◆ **LISTED ENTRIES**:

━━━

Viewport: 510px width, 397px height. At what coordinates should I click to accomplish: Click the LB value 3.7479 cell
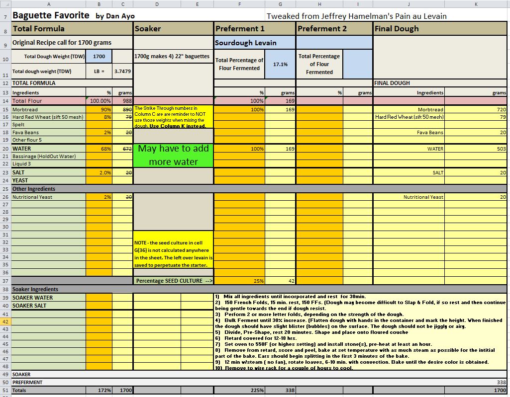pyautogui.click(x=122, y=71)
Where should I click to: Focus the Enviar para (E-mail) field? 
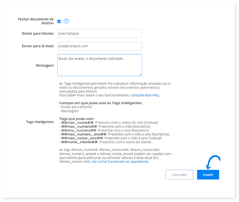pyautogui.click(x=99, y=46)
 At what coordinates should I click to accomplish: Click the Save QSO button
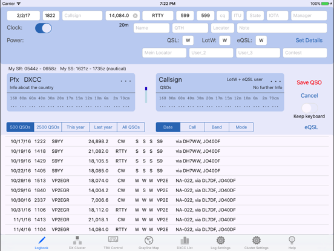click(x=309, y=82)
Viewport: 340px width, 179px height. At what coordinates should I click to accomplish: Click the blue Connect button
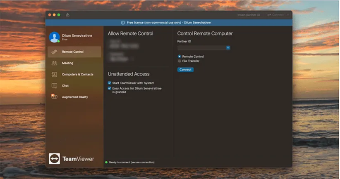pos(185,70)
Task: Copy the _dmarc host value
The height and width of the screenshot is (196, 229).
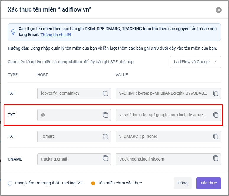Action: tap(105, 137)
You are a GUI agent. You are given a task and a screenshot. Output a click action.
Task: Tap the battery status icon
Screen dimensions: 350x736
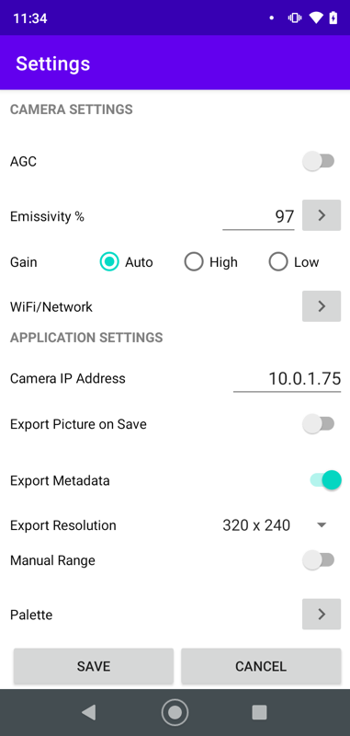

━━━

◆ **EXERCISE INSTRUCTIONS**:
Without including any picture, reproduce the material above word for word.

◆ **RESPONSE AREA**:
Viewport: 510px width, 397px height. At what coordinates should I click to accomplish: Click the LB value 3.7479 cell
pyautogui.click(x=122, y=71)
Where should I click to: Focus the Enviar para (E-mail) field? 
pyautogui.click(x=99, y=46)
 At what coordinates should I click to accomplish: Click the Save QSO button
click(x=309, y=82)
Viewport: 340px width, 179px height. At what coordinates should I click to accomplish: Click the blue Connect button
pos(185,70)
Task: Copy the _dmarc host value
The height and width of the screenshot is (196, 229).
Action: tap(105, 137)
You are a GUI agent. You are given a task and a screenshot. Output a click action.
Task: Tap the battery status icon
Screen dimensions: 350x736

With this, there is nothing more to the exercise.